PAGE EXCERPT —

# Δε μου λες



## luciano46

Δεν ξερω να μεταφρασω στα ιταλικα ή αγγλικά την έκφραση "Δε μου λες ?"
Ευχαριστω


----------



## Akritas

Could you add a few more details regarding the context? It could mean 'you don't say!', 'tell me', 'you 're not telling me? or aren't you telling me?' etc.


----------



## luciano46

Δε μου λες ? Εισαι ελεύθερος αποψε ?

If the expression means "tell me" wy is in the negative form?


----------



## Akritas

Yes, it does mean 'Tell me, ...'
As far as the negative form is concerned I assume it is one of these peculiarities of a language (same as Άκου να σου πω).


----------



## Δημήτρης

To me, the "Δεν _ ΡΗΜΑ _;" pattern has a slight flavor of imperative (maybe request).


----------



## Lilofee

"Δεν μου λες...." expression doesn't also go like "Tell me about it..." ?
Or the "tell me about it" is translated like "εμένα μου λες..."?
Just curious^^;;


----------



## Traduita

Lilofee said:


> "Δεν μου λες...." expression doesn't also go like "Tell me about it..." ?
> Or the "tell me about it" is translated like "εμένα μου λες..."?

(Page and screen pointing data)

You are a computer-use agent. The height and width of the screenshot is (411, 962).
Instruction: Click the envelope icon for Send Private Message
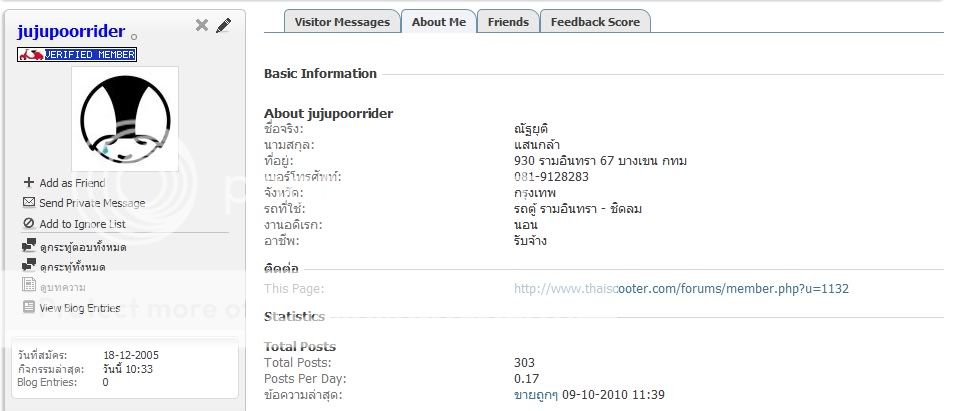29,203
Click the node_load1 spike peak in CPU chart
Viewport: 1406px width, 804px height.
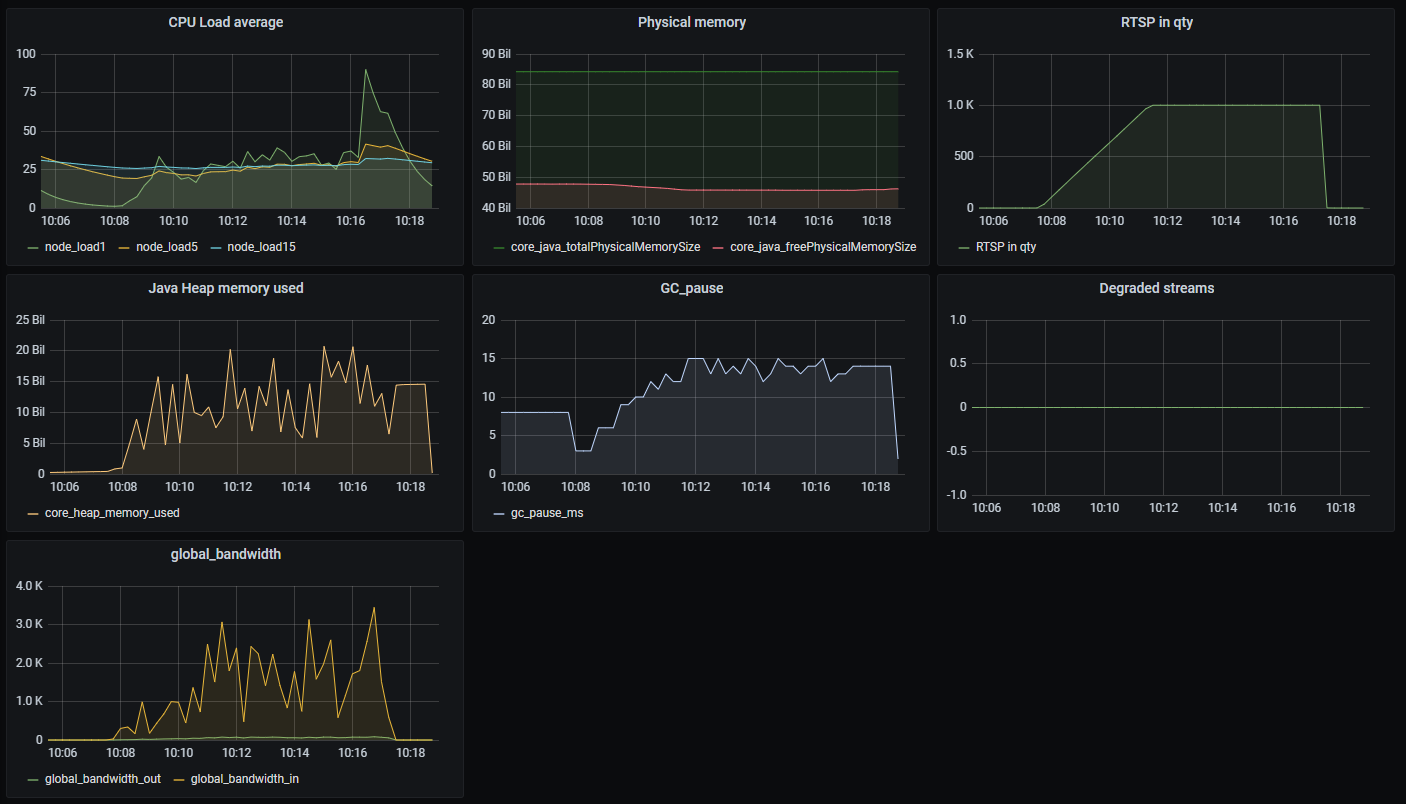pyautogui.click(x=366, y=70)
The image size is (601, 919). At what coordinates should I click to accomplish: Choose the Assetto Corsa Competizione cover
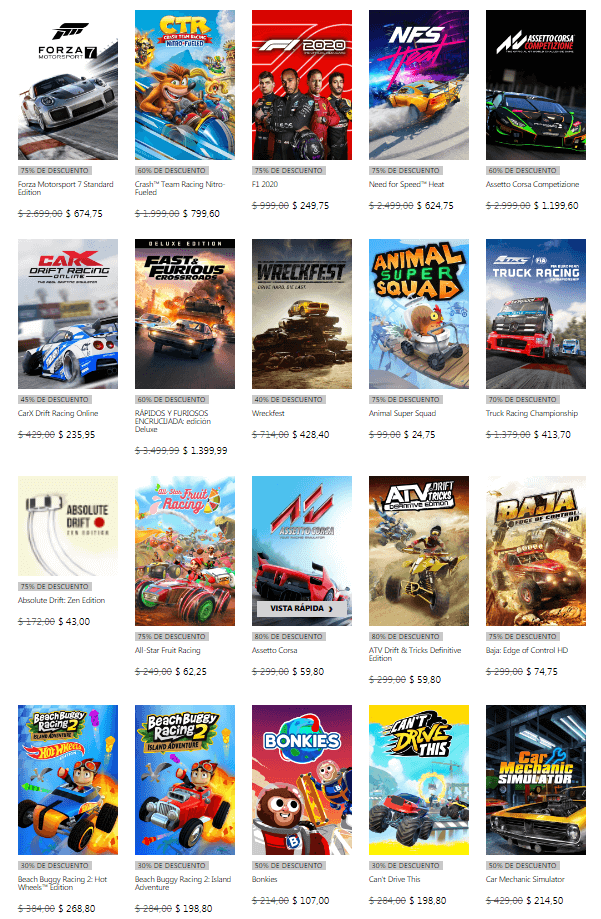(x=536, y=84)
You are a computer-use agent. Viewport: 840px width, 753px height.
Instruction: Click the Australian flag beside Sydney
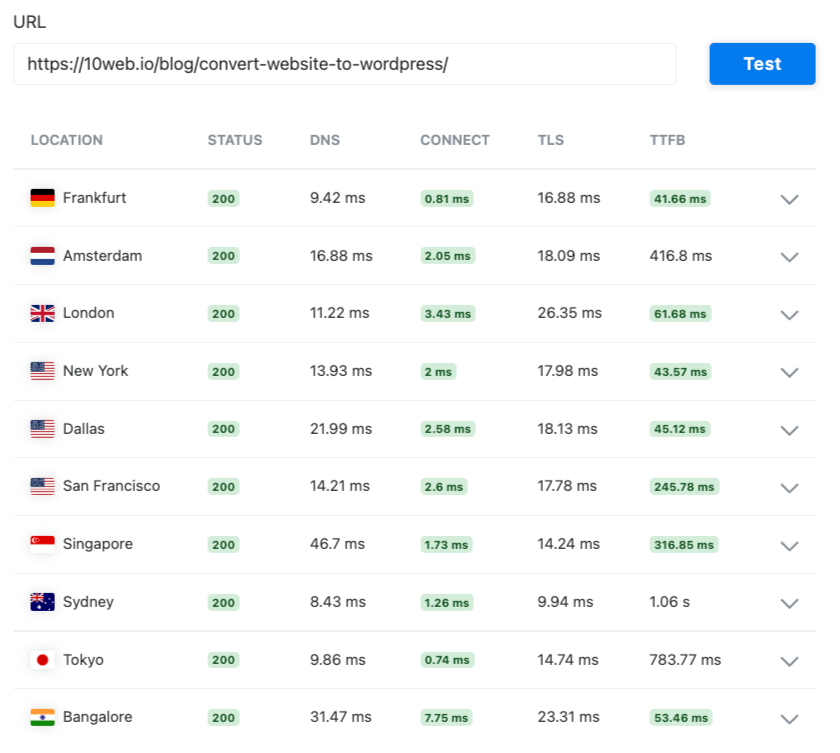point(42,602)
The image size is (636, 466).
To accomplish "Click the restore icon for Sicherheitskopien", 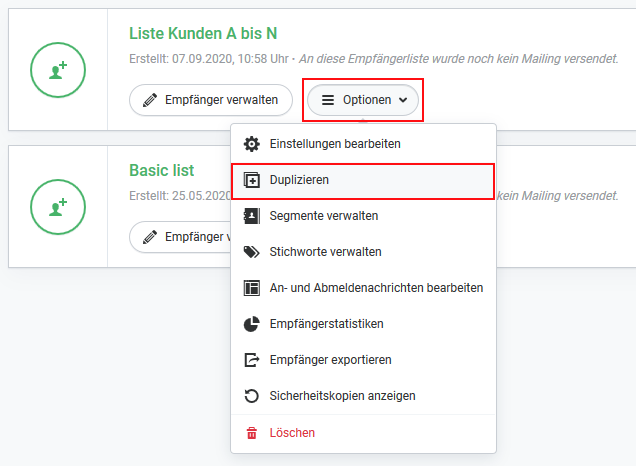I will point(251,396).
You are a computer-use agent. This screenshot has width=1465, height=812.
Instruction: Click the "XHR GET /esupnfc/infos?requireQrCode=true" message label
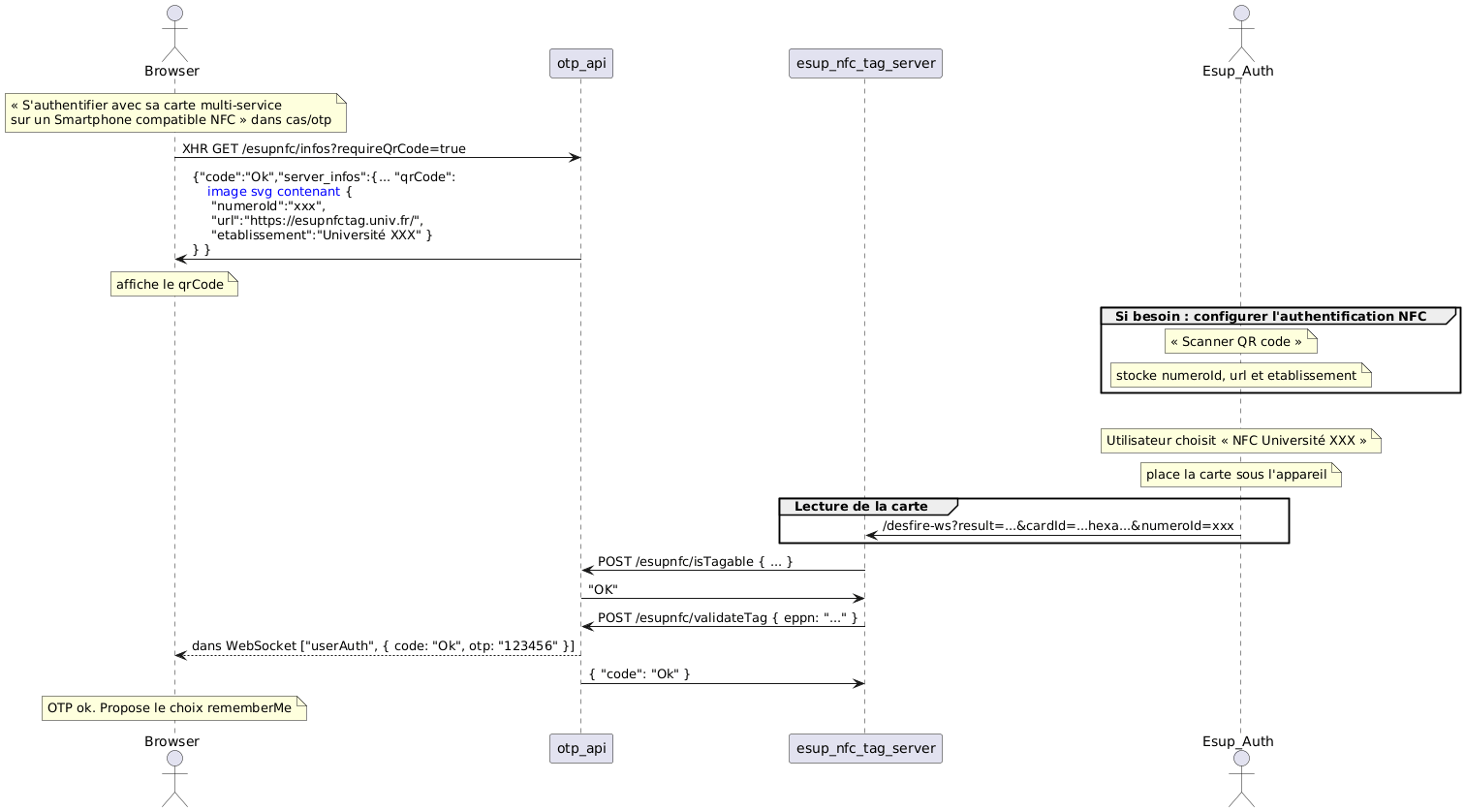[x=324, y=148]
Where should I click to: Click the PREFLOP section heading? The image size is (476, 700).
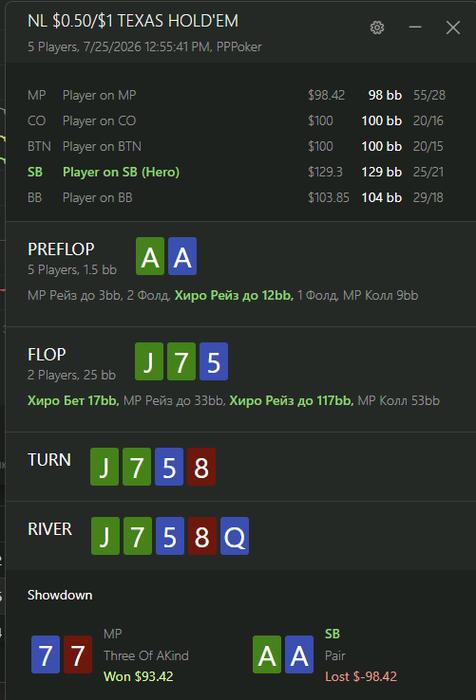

WRITTEN TASK —
Resume the forum thread about the Greek expression "Δε μου λες" and write what comes next, starting right after its last line.

RESULT OF THIS EXERCISE —
> Just curious^^;;



"εμένα μου λες;" can be translated as "tell me about it.'

Δε μου λες... is what the other posters have said. But it is really a conversation opener or an introduction to a different subject more than a real request, as when you start a sentence with and/ so: "So... are you free tonight?" what . I think most of the times it doesn't need to be translated at all.


----------



## Lilofee

Traduita said:


> "εμένα μου λες;" can be translated as "tell me about it.'
> 
> Δε μου λες... is what the other posters have said. But it is really a conversation opener or an introduction to a different subject more than a real request, as when you start a sentence with and/ so: "So... are you free tonight?" what . I think most of the times it doesn't need to be translated at all.


 
I believe so as well,as said above,it is one of that language peculiarities we come across


----------



## antimatter

What has been written is absolutely right.
I just would like to give some extra info, about when it is used.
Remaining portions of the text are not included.